Row Identifiers

What is a Row Identifier?

Socrata datasets are essentially a collection of rows. Each row can be uniquely designated by its “row identifier”, much like a driver’s license number or social security number identifies an individual. For those familiar with database concepts, they essentially act the same way as primary keys.

Internal Identifiers vs Publisher-Specified Identifiers

Row identifiers come in two flavors:

  • Internal identifiers are auto-generated by the Socrata platform every time a new row is created.
  • Publisher-specified identifiers are configured by the dataset owner and use a field of unique values within the dataset as the row identifier.

Depending on what dataset you're accessing, internal row identifiers may be simple integers, or alphanumeric strings. There's no difference between the two in how you use them.

To learn more about how to access internal row identifiers, read the System Fields documentation.

Retrieving Rows By Their Identifiers

To use a row identifier to look up a row, simply append it to the resource endpoint for that dataset. For example, to look up row 1 from the White House Visitor Records dataset using its row identifier:

https://open.whitehouse.gov/resource/p86s-ychb/1.json?

In contrast, the Chicago Crimes dataset is configured to use a publisher-specified identifier. To look up the earthquake with the ID 00388609:

https://data.cityofchicago.org/resource/6zsd-86xi/10399602.json?

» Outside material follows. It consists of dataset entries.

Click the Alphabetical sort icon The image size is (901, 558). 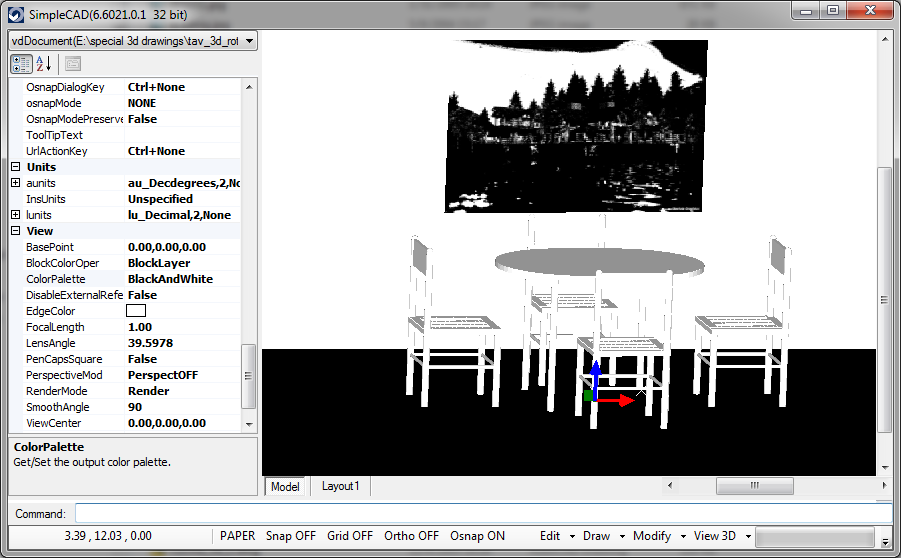(x=44, y=64)
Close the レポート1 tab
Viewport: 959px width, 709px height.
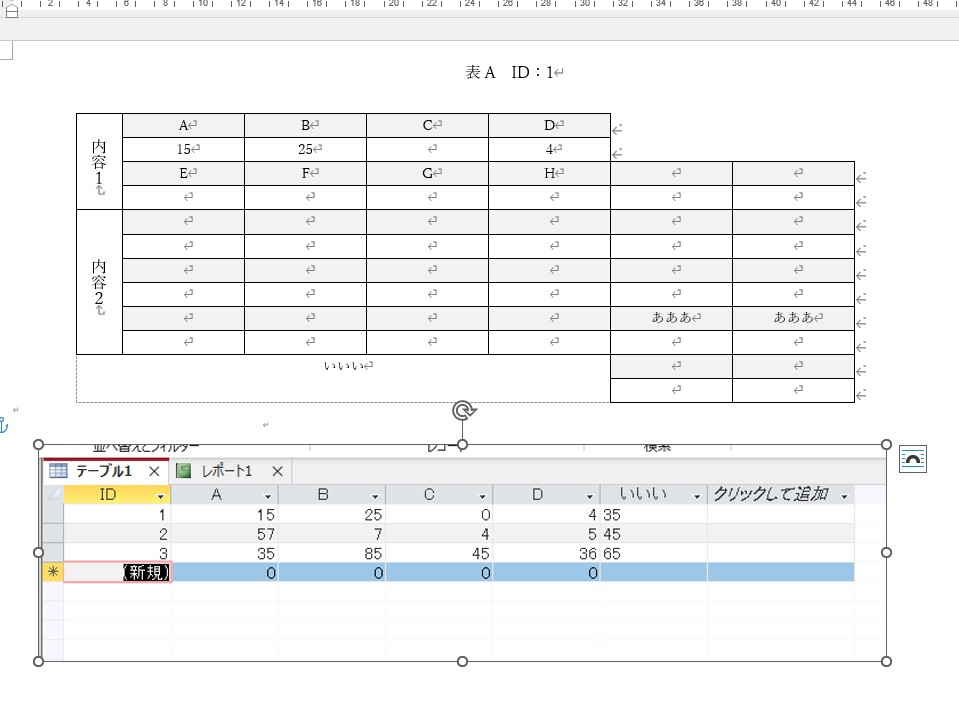(277, 470)
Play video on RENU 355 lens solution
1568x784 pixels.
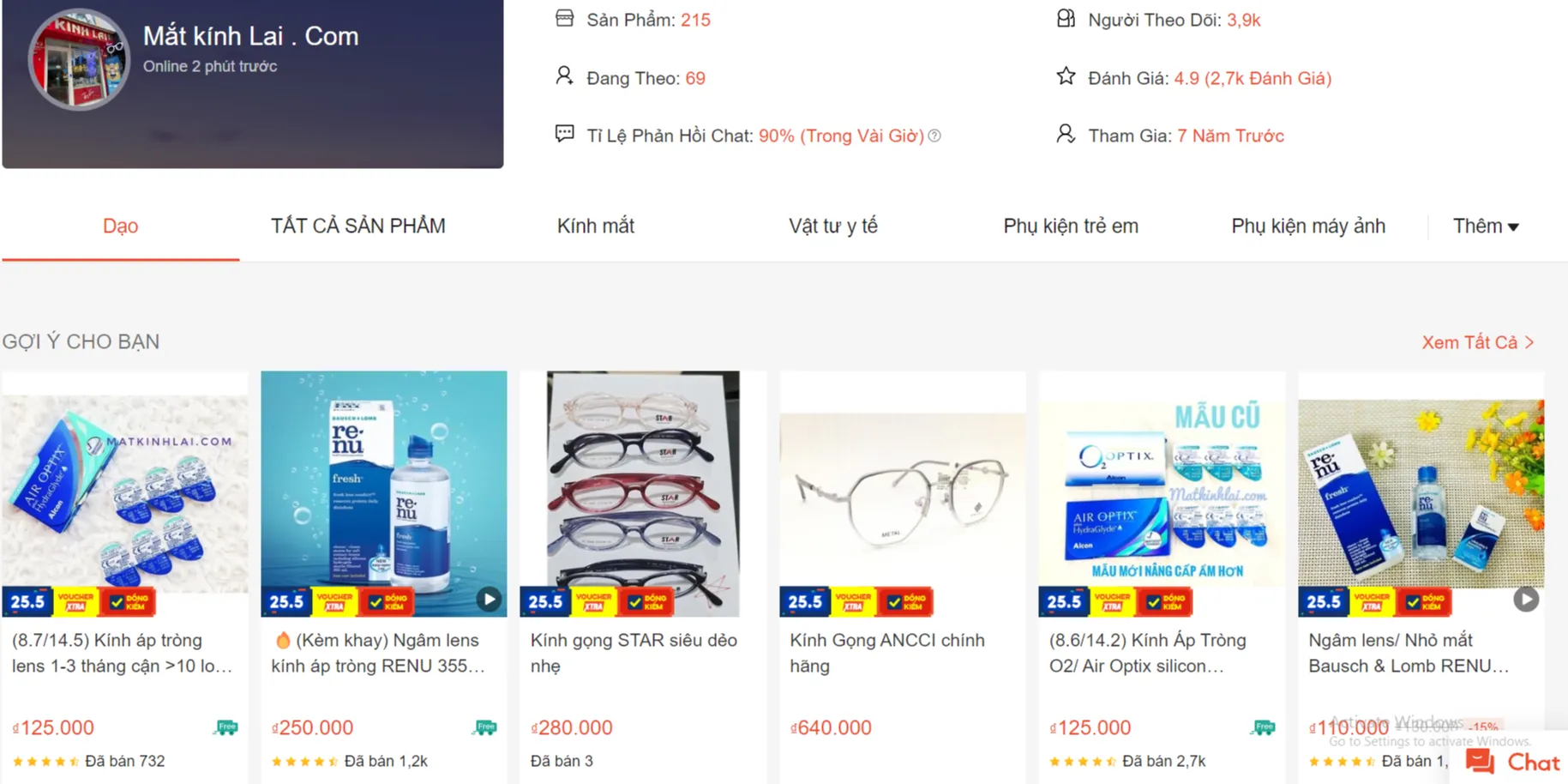(x=489, y=599)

Establishing a Publisher-Specified Identifier

Setting a row identifier requires that you are either the owner of a dataset, or that you've been granted a role of Publisher or Administrator on a Socrata customer site. Basically, if you can't modify the dataset, you can't set a row identifier.

A publisher-specified row identifier can be established for any Socrata dataset. A common column to use as a row identifier is an ‘ID’ column with some kind of number or code that uniquely identifies that row of data. For example, the ‘Inspection ID’ column of Chicago’s Food Inspections dataset is a Publisher-specified row identifier.

How to Set a Row Identifier

  1. When viewing a dataset click the dark red “About” button in the upper right.
  2. In the side menu that appears, click “Edit metadata” (if you do not see this link, ensure you are logged in).
  3. Scroll to the “API Endpoint” subheader. Below that you can select the row identifier from the drop down menu that contains all the columns within the dataset.
  4. After selecting the appropriate column, click “Save” at the bottom.